Sets ↩
Sets are unordered, mutable collections of unique elements.
Sets have special methods to perform set operations like union, intersection, difference etc. with groups of items.
Set basics
Non-empty sets can be created by enclosing a sequence of comma-separated values in curly brackets:
>>> set1 = {1, 8, 4, 5, 6}
>>> type(set1)
<class 'set'>
Sets can also be created from a list or tuple using the set() constructor. Notice how all items which were duplicated in the list appear only once in the set:
>>> set2 = set([1, 3, 2, 3, 4, 3])
>>> set2
{1, 2, 3, 4}
Creating empty sets
Because curly brackets are also used to create dictionaries, it is not possible to create an empty set using braces.

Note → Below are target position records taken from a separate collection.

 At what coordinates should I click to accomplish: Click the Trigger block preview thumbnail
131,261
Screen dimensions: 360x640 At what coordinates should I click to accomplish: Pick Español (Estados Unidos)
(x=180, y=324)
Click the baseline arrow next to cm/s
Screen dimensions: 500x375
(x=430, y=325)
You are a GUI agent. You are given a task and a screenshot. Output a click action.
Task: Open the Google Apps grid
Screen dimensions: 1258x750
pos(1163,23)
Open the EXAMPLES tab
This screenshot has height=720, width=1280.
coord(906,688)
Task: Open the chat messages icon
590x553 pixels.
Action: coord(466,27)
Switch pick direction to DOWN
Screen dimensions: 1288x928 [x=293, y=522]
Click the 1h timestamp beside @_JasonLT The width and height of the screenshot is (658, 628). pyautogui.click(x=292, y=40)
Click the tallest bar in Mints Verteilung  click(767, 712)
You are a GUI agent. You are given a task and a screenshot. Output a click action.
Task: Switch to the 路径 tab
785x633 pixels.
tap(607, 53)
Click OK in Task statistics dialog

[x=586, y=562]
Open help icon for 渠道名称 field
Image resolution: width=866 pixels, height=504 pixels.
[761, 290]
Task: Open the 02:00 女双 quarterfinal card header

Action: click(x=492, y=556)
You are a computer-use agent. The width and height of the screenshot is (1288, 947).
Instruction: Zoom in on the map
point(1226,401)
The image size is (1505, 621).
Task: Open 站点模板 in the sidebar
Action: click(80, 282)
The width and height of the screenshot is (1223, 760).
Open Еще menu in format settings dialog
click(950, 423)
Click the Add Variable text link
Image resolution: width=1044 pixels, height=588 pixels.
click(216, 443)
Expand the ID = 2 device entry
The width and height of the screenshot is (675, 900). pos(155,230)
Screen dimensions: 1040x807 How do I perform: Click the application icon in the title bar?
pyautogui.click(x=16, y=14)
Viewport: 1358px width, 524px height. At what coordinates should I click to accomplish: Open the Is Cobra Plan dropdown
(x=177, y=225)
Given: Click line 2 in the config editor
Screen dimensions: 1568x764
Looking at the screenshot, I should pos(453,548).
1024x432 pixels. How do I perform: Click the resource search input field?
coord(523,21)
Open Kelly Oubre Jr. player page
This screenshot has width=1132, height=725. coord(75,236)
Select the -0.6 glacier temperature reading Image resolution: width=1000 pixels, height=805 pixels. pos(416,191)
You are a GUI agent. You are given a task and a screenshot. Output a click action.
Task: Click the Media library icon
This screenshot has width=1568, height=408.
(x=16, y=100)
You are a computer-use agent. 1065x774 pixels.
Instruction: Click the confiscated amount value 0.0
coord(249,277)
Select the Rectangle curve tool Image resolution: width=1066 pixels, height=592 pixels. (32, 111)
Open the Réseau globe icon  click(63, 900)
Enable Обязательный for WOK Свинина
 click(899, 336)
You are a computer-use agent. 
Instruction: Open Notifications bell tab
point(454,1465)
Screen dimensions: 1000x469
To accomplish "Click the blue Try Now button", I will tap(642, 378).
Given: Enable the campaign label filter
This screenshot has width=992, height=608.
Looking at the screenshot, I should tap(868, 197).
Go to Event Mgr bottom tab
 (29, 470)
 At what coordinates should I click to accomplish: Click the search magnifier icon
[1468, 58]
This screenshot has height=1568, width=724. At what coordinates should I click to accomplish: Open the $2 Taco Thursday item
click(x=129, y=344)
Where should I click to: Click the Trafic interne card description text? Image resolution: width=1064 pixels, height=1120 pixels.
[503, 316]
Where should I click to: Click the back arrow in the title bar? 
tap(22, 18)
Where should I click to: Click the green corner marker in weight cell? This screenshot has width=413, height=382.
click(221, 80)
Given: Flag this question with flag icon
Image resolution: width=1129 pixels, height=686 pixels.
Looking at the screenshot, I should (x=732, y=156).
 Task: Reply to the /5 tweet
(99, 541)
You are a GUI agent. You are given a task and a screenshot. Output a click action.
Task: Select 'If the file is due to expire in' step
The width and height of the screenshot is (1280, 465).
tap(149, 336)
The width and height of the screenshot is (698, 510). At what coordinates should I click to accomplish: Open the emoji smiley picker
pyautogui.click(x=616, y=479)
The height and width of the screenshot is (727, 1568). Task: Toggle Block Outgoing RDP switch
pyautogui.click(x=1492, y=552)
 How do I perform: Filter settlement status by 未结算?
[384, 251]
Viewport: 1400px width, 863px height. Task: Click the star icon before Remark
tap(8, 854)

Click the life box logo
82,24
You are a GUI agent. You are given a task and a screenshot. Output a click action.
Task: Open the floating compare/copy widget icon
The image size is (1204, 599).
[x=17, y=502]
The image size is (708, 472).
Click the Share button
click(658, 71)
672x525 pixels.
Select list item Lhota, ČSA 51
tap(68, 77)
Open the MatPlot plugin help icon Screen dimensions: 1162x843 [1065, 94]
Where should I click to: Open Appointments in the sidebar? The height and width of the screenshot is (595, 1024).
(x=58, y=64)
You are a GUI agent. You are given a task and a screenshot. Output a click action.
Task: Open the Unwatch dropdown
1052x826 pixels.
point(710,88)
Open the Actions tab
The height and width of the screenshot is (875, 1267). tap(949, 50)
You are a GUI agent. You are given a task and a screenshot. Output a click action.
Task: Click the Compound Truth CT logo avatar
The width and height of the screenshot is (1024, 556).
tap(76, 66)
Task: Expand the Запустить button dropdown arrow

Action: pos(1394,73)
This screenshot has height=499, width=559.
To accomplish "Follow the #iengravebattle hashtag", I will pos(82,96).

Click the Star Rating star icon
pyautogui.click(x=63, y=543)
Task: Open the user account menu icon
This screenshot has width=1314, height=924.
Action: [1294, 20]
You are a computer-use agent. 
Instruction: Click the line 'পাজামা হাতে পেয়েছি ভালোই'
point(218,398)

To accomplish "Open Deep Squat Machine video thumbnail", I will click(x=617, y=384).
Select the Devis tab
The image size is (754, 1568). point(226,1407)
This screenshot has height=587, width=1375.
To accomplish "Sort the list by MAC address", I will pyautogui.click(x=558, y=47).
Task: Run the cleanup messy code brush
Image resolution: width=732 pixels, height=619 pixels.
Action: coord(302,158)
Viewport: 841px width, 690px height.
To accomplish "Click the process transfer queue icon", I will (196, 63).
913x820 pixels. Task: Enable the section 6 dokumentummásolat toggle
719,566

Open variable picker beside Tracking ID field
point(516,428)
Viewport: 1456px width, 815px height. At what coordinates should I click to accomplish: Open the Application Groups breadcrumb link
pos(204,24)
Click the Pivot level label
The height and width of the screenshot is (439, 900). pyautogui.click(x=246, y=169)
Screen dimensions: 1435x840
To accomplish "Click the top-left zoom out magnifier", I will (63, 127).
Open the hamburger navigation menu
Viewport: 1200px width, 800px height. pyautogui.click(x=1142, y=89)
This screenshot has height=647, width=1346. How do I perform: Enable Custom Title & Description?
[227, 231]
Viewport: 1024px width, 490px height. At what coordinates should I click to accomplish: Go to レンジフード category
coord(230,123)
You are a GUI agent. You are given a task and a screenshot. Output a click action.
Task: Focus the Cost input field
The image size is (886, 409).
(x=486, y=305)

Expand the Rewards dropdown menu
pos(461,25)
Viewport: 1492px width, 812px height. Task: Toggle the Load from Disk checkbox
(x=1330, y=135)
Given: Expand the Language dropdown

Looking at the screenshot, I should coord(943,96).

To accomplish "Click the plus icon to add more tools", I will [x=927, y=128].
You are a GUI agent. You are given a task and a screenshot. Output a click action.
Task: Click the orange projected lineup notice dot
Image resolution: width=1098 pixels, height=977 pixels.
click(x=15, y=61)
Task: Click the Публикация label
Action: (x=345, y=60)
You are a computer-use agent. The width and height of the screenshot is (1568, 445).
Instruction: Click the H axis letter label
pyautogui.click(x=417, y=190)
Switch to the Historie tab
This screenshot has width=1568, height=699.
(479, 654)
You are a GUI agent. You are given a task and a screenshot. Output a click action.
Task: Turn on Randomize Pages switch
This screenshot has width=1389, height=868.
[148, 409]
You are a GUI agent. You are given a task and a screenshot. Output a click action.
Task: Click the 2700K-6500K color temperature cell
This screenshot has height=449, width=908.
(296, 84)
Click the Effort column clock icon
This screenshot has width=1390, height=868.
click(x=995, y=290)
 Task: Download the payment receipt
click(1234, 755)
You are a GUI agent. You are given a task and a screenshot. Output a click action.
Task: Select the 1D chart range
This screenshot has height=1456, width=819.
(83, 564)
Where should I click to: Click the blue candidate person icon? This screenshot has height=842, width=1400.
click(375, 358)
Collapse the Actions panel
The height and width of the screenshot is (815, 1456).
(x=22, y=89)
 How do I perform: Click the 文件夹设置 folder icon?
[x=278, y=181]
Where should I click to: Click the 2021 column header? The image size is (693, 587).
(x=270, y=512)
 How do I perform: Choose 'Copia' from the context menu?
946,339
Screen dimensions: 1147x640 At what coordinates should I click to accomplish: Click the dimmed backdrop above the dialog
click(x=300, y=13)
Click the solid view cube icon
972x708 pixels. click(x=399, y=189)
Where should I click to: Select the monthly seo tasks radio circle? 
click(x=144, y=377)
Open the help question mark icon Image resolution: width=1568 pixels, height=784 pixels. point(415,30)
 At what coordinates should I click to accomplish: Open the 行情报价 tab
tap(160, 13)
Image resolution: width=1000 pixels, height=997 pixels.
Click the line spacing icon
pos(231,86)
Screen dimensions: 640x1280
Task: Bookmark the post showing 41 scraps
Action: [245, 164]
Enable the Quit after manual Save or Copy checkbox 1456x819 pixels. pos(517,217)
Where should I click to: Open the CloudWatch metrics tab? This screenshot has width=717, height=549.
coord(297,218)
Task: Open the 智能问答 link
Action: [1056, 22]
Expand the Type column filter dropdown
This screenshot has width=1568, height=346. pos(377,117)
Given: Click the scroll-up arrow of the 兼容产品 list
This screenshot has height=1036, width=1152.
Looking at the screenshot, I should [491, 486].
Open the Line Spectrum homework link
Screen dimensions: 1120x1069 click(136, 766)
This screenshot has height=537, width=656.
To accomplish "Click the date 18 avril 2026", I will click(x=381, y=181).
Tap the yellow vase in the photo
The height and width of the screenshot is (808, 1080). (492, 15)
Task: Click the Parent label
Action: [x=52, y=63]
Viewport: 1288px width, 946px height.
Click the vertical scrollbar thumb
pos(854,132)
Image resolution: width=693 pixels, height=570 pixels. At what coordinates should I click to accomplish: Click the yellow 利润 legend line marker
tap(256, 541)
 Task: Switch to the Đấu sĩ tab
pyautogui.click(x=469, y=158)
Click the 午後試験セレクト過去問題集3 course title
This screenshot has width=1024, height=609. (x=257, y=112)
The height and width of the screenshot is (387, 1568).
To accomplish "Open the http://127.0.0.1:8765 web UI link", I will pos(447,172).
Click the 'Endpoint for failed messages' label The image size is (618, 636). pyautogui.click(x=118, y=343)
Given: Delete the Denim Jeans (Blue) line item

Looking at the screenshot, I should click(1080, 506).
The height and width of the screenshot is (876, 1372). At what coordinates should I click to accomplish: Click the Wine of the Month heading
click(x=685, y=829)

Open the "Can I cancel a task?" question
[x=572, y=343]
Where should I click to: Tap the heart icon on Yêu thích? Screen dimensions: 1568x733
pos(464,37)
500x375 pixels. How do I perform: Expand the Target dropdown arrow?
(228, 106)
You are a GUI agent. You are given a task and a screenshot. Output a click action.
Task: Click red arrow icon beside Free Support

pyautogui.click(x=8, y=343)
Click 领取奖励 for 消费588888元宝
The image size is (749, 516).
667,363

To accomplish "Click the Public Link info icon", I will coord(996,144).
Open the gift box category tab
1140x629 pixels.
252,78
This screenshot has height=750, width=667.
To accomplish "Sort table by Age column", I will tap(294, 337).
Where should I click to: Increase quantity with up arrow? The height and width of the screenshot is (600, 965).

An empty pair of braces creates a dictionary, not a set:
>>> type({})
<type 'dict'>
To create an empty set, use the set() constructor:
>>> type(set())
<type 'set'>
Adding and removing items
Use set.add() to add an item to the set:
>>> set3 = {37, 51, 42, 60}
>>> set3.add(98)
>>> set3
{98, 37, 42, 51, 60}
…and use set.remove() to remove an item:
>>> set3.remove(51)
>>> set3
{98, 37, 42, 60}
Set operations
Sets have special methods to perform boolean operations with other sets.
Union
The union operation returns a new set with elements from both sets:
>>> set1 = {1, 2, 3, 4}
>>> set2 = {8, 1, 4, 5, 6}
>>> set1.union(set2)
{1, 2, 3, 4, 5, 6, 8}
Intersection
The intersection operation returns a new set with elements which are common to both sets:
>>> set1.intersection(set2)
{1, 4}
Difference
The difference operation returns a new set with elements which are in the first set and not in the second:
>>> set1.difference(set2)
{2, 3}
>>> set2.difference(set1)
{8, 5, 6}
Symmetric difference
Symmetric difference corresponds to the xor operator in boolean logic. It returns a list of items which are in either one set or another, but not in both.
>>> set2.symmetric_difference(set1)
{2, 3, 5, 6, 8}
For the
differenceoperation, the order of the sets matters. For the other operations, changing the order will not change the result.